Rikk V.
After waking up that morning I saw him sitting on the edge of our bed, he wasn’t answering my questions, so I walked over to him. He was taking small breathes and his breathing seemed rapid. I helped him get dressed and put his shoes on for him. We got in a cab to the clinic, but during the ride we detoured to the hospital.
Within minutes of being in the hospital we were taken back to be seen by a Doctor. Rikk was talking but not making sense. He was asked questions but answered something random about knives he saw at a store. The nurse looked at me and asked is this his normal? I said definitely not. Within an hour of our arrival to the emergency dept. he was on life support.
The nurse told me to leave while they intubated him and that his blood showed he had an infection and the infection was winning. He was in respiratory failure they told me.
We could not see him for 6 hours. When we walked into his room in the Critical Care Unit my heart sunk into my chest. Rikk was on a machine to breathe with so many wires and tubes coming off of him. He was also in kidney failure, and needed dialysis immediately. They had to rotate him every twelve hours from laying on his back then onto his stomach. As we watched, his body swelled and it became more and more terrifying for us. We were watching him slip away.
The Doctor came to talk to us and told us Rikk had developed Sepsis. “Sepsis, what is that?
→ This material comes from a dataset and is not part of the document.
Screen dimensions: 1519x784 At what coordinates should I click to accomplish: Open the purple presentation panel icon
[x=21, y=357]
I have never even heard of that before.” He explained how dangerous Sepsis is and that the organs are often “attacked”. The Doctor told us, we basically treat what sepsis is attacking, with a large amount of antibiotics.
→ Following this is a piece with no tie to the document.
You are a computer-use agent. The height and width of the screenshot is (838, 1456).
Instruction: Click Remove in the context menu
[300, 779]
The nurse saw how hard I was taking it, although I had support from my eldest daughter. The second night they took him off the paralytic only temporarily so I could talk to him and see him open his eyes. With every tear that fell we were beginning to lose hope. I was about to go home for the night and I whispered in his ear, our song and sang it to him, “Alphaville - Forever Young.”
After a week of 103 fevers they finally found out pneumonia was the cause of his Sepsis. The infection was untreated for too long and he had developed an abscess in his lung. They called it Necrotizing Pneumonia. After they drained the abscess, things got better slowly.
He spent thirty days in the Critical Care Unit. Sepsis had put him in respiratory failure and kidney failure. The night he was admitted I got a call that I should come in because they were not sure he would make it through the night. His blood pressure was dangerously low.
Rikk had to learn to breathe on his own again, and walk unassisted. His sickness has not only affected his body but his mental health as well. He has PTSD from his experience, it still affects him and his family two years later. He currently is on the wait list for a kidney that sepsis took from him.
Talk to your family because my husband told me he heard my voice through a radio station while he was in the coma.
If one good thing came from this experience is that we now recognize the signs of Sepsis and have become more aware of his health.
One year after his release Rikk got pneumonia again, but with quick action this time he was treated immediately with antibiotics.